Member of the South Carolina House of Representatives from the 121st district
- In office 2005–2017
- Preceded by: Walter P. Lloyd
- Succeeded by: Michael F. Rivers Sr.

Personal details
- Born: February 11, 1952 Bennetts Point, South Carolina, U.S.
- Died: April 22, 2025 (aged 73) Beaufort, South Carolina, U.S.
- Party: Democratic

= Kenneth Hodges =

American politician (1952–2025)

Kenneth Hodges (February 11, 1952 – April 22, 2025) was an American politician and Baptist minister. He was a member of the South Carolina House of Representatives from the 121st District, serving from 2005 until 2017. He was a member of the Democratic Party.

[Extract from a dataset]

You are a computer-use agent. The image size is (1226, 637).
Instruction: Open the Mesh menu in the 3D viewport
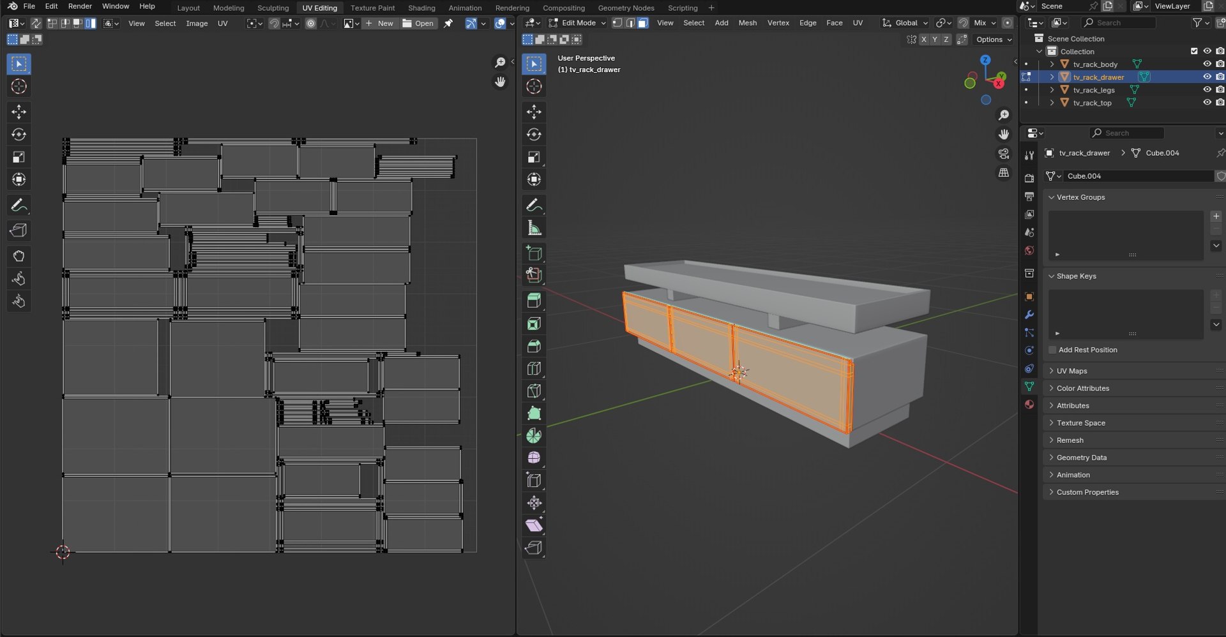pos(747,23)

Hodges grew up in Colleton County, South Carolina, and attended Clark Atlanta University as an undergraduate and Morehouse College, where he earned a Master of Divinity. He was the longtime pastor of Tabernacle Baptist Church in Beaufort, South Carolina. He also served in the South Carolina House of Representatives for over a decade. In 2015, he ran in a special election to the South Carolina Senate, to succeed his friend, fellow pastor Clementa C. Pinckney, who was killed in the Charleston church shooting; however, he did not win the Democratic primary.

Hodges also owned an art gallery in Beaufort.

Hodges died at Beaufort Memorial Hospital on April 22, 2025, at the age of 73. Governor Henry McMaster ordered that flags in the state be flown half-staff on Sunday, May 3, 2025 to honor his service.

Among funeral attendees: Beaufort Mayor Phil Cromer, former state legislator and former Beaufort Mayor Billy Keyserling, Pastor and National Action Network leader Rev. Nelson B. Rivers III, County Councilman York Glover and state Representative Michael F. Rivers Sr., of St. Helena Island.